TritonDataCenter / containerpilot

A service for autodiscovery and configuration of applications running in containers
Mozilla Public License 2.0
1.13k stars 136 forks source link

Impatience waiting for Node app to start causes lots of "exit status 7" #204

Closed BobDickinson closed 8 years ago

BobDickinson commented 8 years ago

I have an AutoPilot implementation based on https://github.com/autopilotpattern/workshop

My Node app container is run by ContainerPilot via a startup script (it has no backends managed by ContinerPilot, but does have a preStart script). Here is the containerpilot.json:

{
  "consul": "consul:8500",
  "preStart": "/bin/prestart-synchro.sh",
  "services": [
    {
      "name": "synchro",
      "port": 80,
      "health": "/usr/bin/curl -o /dev/null --fail -s http://localhost:80/health",
      "poll": 3,
      "ttl": 10
    }
  ]
}

There are cases where the Node process can take a while to start up (to be ready to accept connections), specifically in the case where it has to pull in a bunch of data from a remote store. When I'm running in my desktop Docker env and pointing a Manta storage over a slow-ish connection, for example, my Node process can take 15-20 seconds to start.

When this happens, I get one of these every 3 seconds:

synchro_1   | 2016/08/10 22:16:01 exit status 7

I'm assuming given the format of the message and the fact that it comes at the same interval as the ContainerPilot polling interval I've specified, that this is coming from ContainerPilot - that ContainerPolot is not waiting for my Node process to complete startup before it starts doing the wellness checks, and those fail with code 7 ("Program is not running" or equiv) because, well, the program is not running (yet).

Everything works fine once my service is up, but it's disconcerting to see that message over and over (this is a container/solution that our customers will deploy, which is why I'm sensitive to this).

Given that my Node server starts asynchronously, I don't think there's really a way for ContainerPilot to know when it's "started" (short of noticing that it's listening on the port). And certainly if my process doesn't respond to a health check at some point after launch, that's a problem. But the "exit status 7" seems to indicate some awareness of the state (not sure why it's not complaining a lot more if it really is a failed health check). Maybe there needs to be a setting for "don't complain about non-running server / non-response to health checks for xx seconds, then after that, go ahead and complain".

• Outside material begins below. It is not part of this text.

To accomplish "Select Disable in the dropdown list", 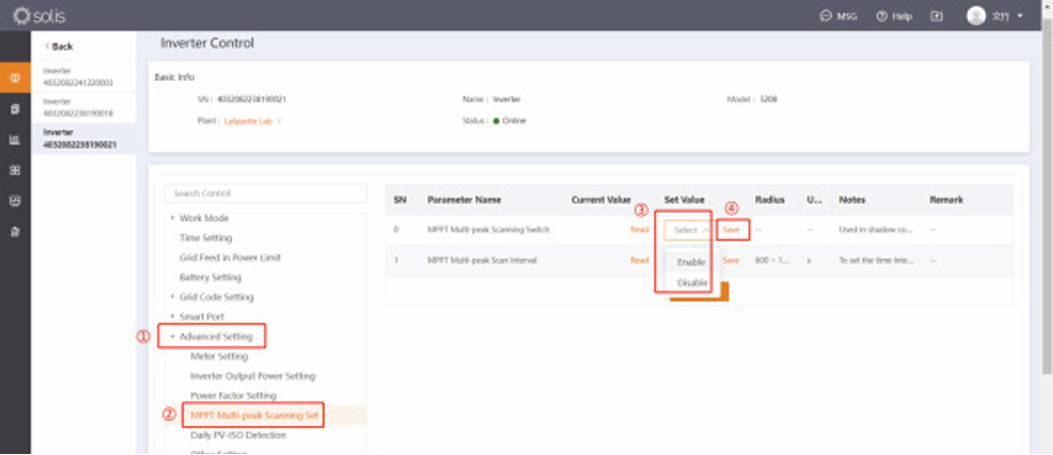I will point(692,283).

BobDickinson commented 8 years ago

Actually, if the message just said "service not responding yet" instead of "exit status 7", I'd be happier.

tgross commented 8 years ago

Your assessment of the problem seems accurate. There's no way for ContainerPilot to determine whether an arbitrary application has "started." It looks like from https://curl.haxx.se/libcurl/c/libcurl-errors.html that the exit 7 is because there's no connection available. You won't be able to get the behavior you want out of a simple curl invocation.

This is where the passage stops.